(Collected data)
********************
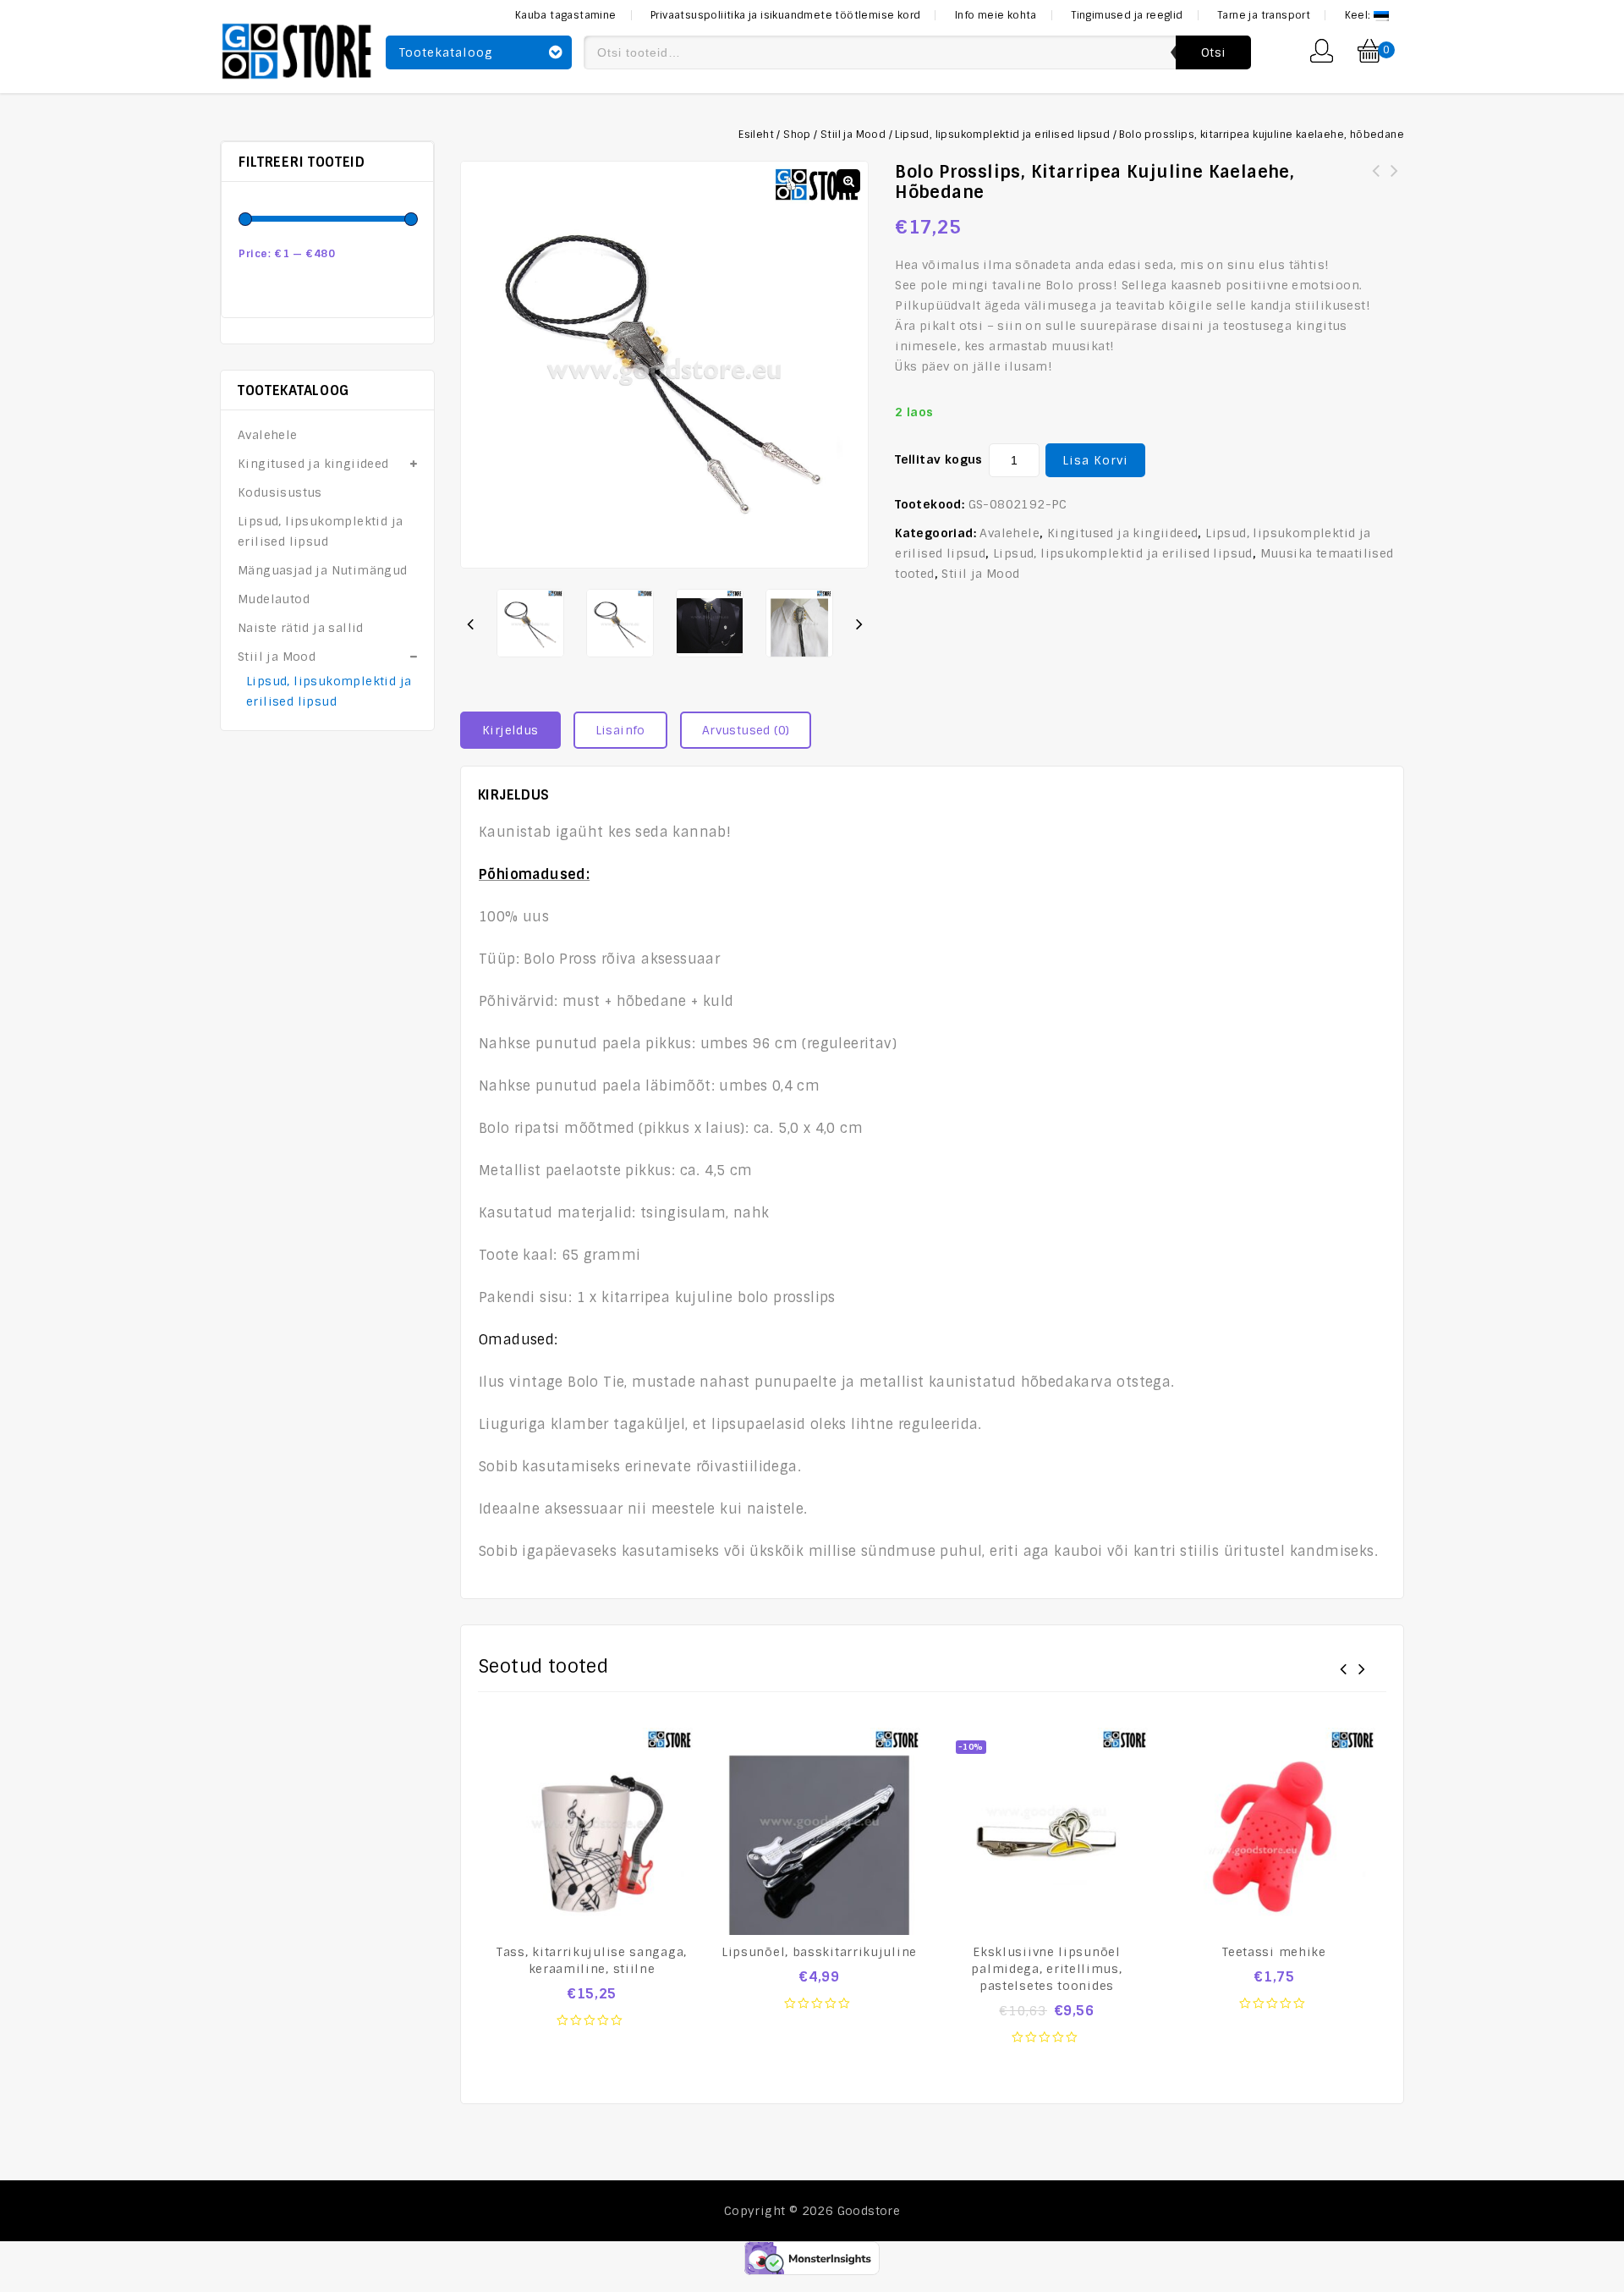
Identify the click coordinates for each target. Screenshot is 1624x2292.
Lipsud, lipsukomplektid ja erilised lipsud (1002, 134)
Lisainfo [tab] (620, 730)
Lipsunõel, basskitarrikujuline (1376, 181)
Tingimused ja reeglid (1126, 15)
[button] (848, 181)
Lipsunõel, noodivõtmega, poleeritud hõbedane (1394, 181)
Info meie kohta (996, 15)
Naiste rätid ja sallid (301, 627)
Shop (797, 134)
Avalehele (1009, 533)
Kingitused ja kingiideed (1123, 533)
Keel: (1359, 15)
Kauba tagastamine (566, 15)
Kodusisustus (280, 492)
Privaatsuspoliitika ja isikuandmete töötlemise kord (785, 15)
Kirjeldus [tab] (510, 730)
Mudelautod (274, 599)
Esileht (756, 134)
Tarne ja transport (1263, 15)
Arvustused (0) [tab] (746, 730)
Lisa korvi (1095, 460)
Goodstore (869, 2210)
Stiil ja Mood (853, 134)
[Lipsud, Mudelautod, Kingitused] (297, 49)
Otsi (1213, 52)
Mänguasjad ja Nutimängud (323, 570)
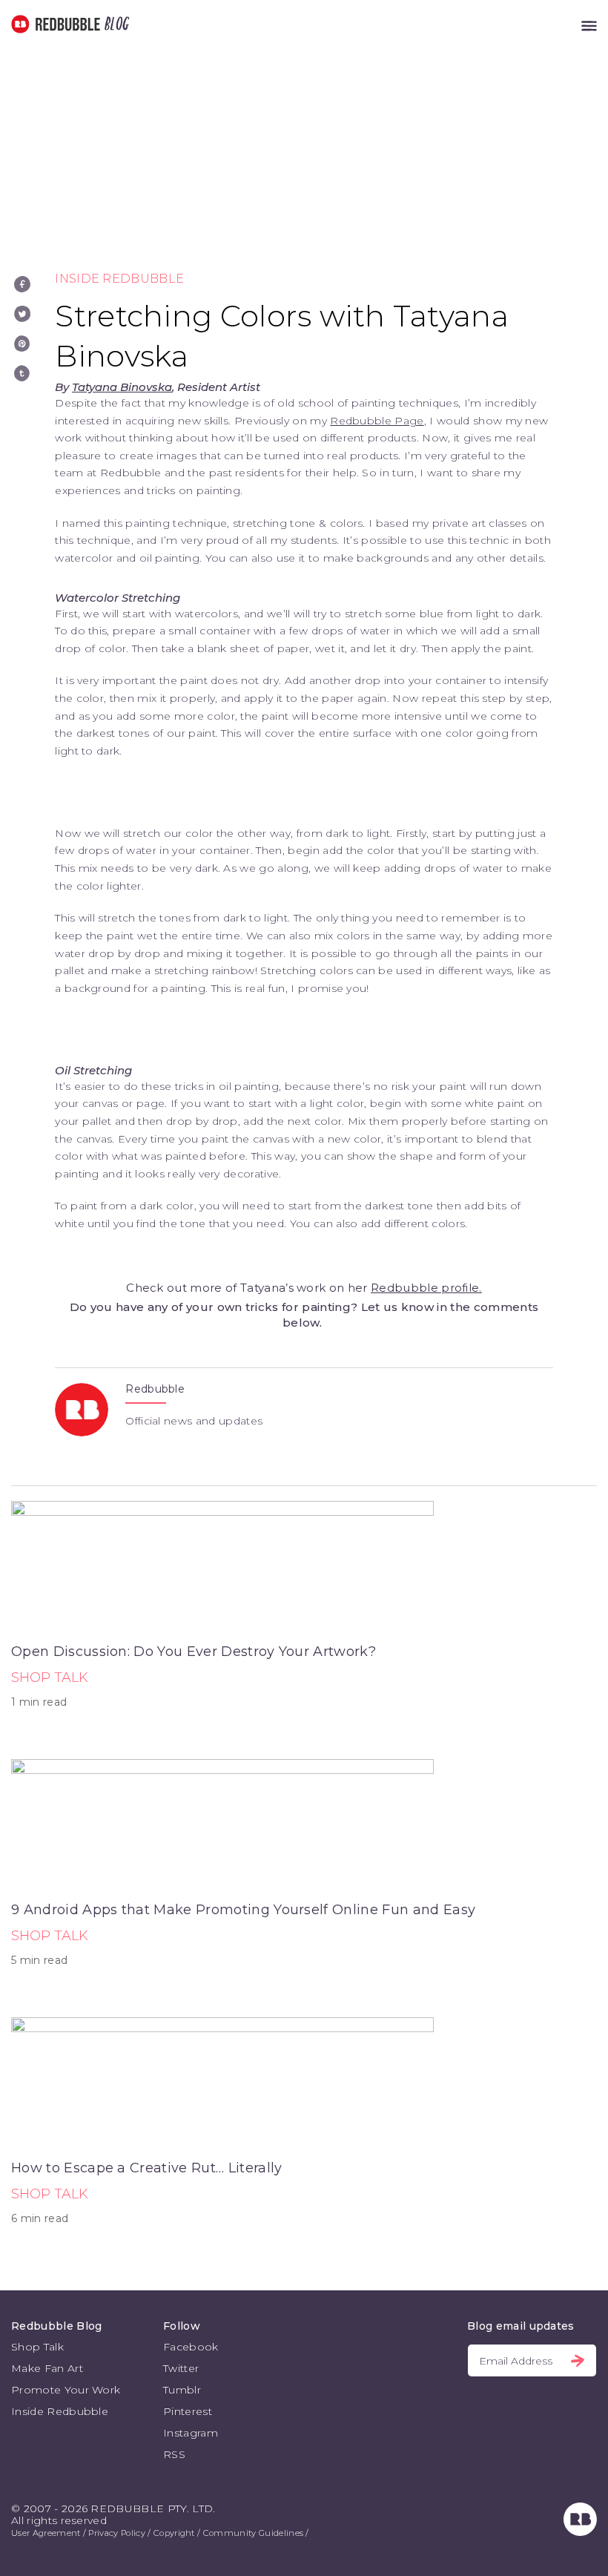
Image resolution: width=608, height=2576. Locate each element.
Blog (114, 24)
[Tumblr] (22, 373)
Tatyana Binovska (122, 387)
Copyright (174, 2533)
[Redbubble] (580, 2532)
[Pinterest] (22, 343)
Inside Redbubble (119, 279)
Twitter (181, 2368)
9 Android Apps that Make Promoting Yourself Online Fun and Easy (243, 1910)
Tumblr (182, 2389)
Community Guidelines (253, 2533)
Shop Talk (49, 1677)
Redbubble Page (376, 420)
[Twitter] (22, 314)
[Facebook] (22, 284)
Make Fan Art (47, 2368)
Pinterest (187, 2411)
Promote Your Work (65, 2389)
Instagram (190, 2432)
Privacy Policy (116, 2533)
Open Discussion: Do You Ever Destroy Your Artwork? (193, 1651)
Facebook (191, 2346)
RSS (174, 2454)
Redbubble (155, 1389)
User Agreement (45, 2533)
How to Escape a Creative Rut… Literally (146, 2168)
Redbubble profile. (426, 1288)
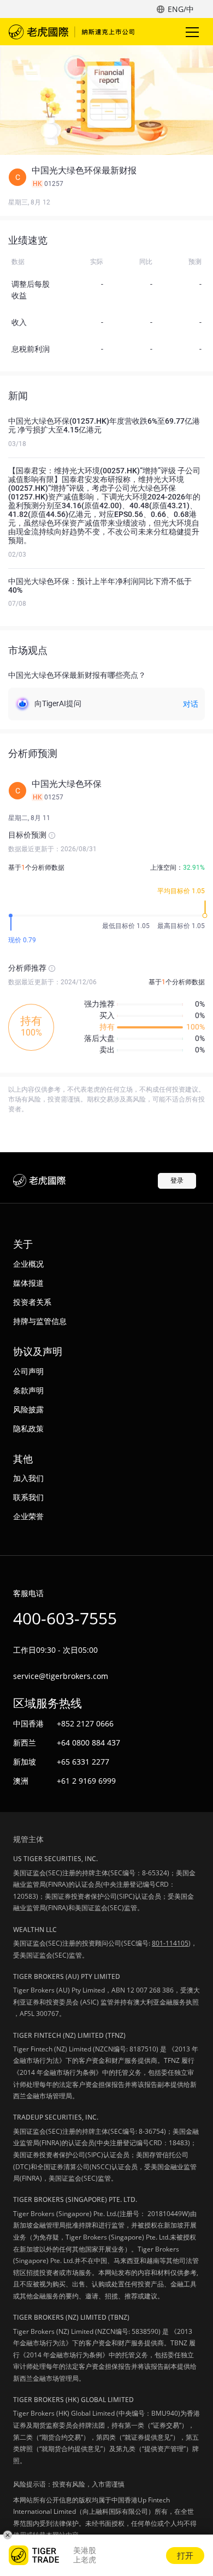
********************
_PROBLEM STATEMENT_. What is needed is a verbatim copy of every line in the records above from the one containing "Lipsunõel, basskitarrikujuline (1376, 181)" down to the one containing "Kauba tagastamine (566, 15)", both included, and nothing more.

_SOLUTION TO THIS EXERCISE_.
Lipsunõel, basskitarrikujuline (1376, 181)
Tingimused ja reeglid (1126, 15)
[button] (848, 181)
Lipsunõel, noodivõtmega, poleeritud hõbedane (1394, 181)
Info meie kohta (996, 15)
Naiste rätid ja sallid (301, 627)
Shop (797, 134)
Avalehele (1009, 533)
Kingitused ja kingiideed (1123, 533)
Keel: (1359, 15)
Kauba tagastamine (566, 15)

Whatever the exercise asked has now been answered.